The association could not be reached for an interview. 

The next day, college officials sent out a slew of statements denouncing the stickers, clarifying that all reports on the incident had been referred to the Office of Community Standards.

“It has come to my attention that several individuals were distributing stickers yesterday that included anti-Chinese messaging that is inconsistent with the college’s values and will not be tolerated on our campus,” Interim President Bill Gilligan wrote in an email to the community. 

Gilligan said that the college’s commitment to free speech could not be used to violate those community standards of inclusivity, and denounced “all instances of anti-Asian bigotry and hate.”

Despite the backlash from administrators and students, TPUSA members maintain that the stickers were intended to comment on China’s government and political structure, not its people. 

“Our main point [behind the sticker] was to discuss China, communism, and the power [the CCP has] over the people there,” said K.J. Lynum, a junior writing, literature, and publishing major who serves as TPUSA’s campus coordinator.

The college promptly opened an investigation into TPUSA, reviewing potential community standard violations surrounding bias-related behavior and invasion of privacy. According to an email from Director of Community Standards Julie Rothhaar-Sanders obtained by the Foundation for Individual Rights in Education, the club will be suspended from on-campus activities pending the conclusion of the review.

Photo: Camilo Fonseca / Beacon Staff
Stickers and buttons at TPUSA’s promotional event.

TPUSA President Sam Neves said that college administrators did not contact his organization before issuing their respective public statements on the matter. 

Both Gilligan and Jason Meier, director of student engagement and leadership, declined to comment, instead referring to the Sept. 30 email.

In an email to international students, Andrea Popa, director of the Office of International Student Affairs, said that words used to “create a hostile environment for community members” are unacceptable, despite the group’s argument that the stickers fall under their freedom of speech. 

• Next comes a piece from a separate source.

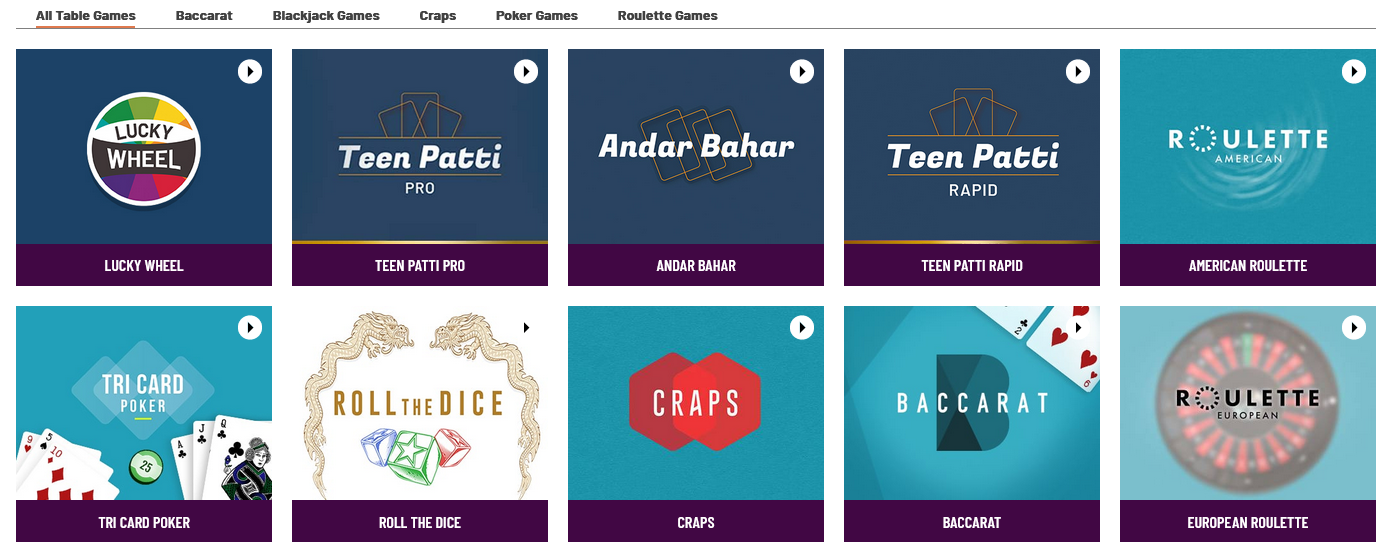Click the play icon on European Roulette
This screenshot has height=553, width=1393.
tap(1354, 327)
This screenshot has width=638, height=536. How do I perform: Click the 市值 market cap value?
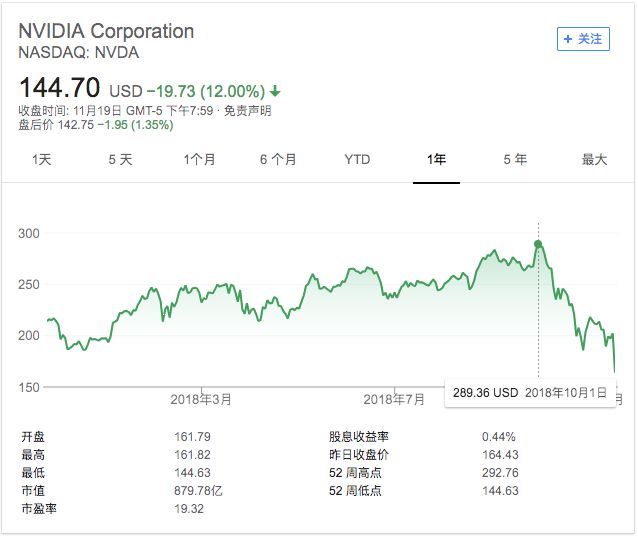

“To our Asian-identified and Asian-American students, you have the right to be treated with respect and to feel safe on the campus you call home,” Popa wrote. 

The stickers were not the first incident of anti-Asian sentiment circulating on Emerson’s campus. In 2020, anti-Asian vandalism was displayed across multiple room doors in Emerson’s Little Building.The Student Government Association drew attention to the issue, arguing it was part of a broader pattern of discrimination. 

“We want to acknowledge that these are not isolated instances of racism and xenophobia,” the statement read. “Students of color and international students experience them everyday, it’s just a matter of how blatant it is. It doesn’t mean the everyday microaggressions are any less harmful.”

TPUSA and its members have received harsh public and private criticism in the days since the events unfolded, Neves said. He claimed that the organization’s members received death threats in the days following the event. 

Lynum criticized Gilligan’s response, saying he acted rashly in calling the sticker emblematic of Asian hate. 

“Our President was all too quick to virtue signal his view that this was Asian hate without investigating, in an overeager attempt to show that he is sensitive to racial issues,” Lynum, who is from Singapore, said. 

The event was quick to reignite a campus discourse on the impact of TPUSA at Emerson two years after its creation in 2019. Nationally, the organization is known for its controversial and often-provocative presence on college campuses. 

“I was kind of surprised it was approved by [SEAL], just because Turning Point’s whole thing is to trigger liberals,” said Noah Schulte, a junior political communications major. “[The college] should be doing everything they can to punish these students because what they were doing was blatantly racist.”

Alex, a senior visual and media arts major whose last name was not disclosed to The Beacon, said she believes TPUSA is nothing but a performative farce. 

“I don’t really think they’re going to be changing anybody’s minds,” she said. “It’s more just theatre.”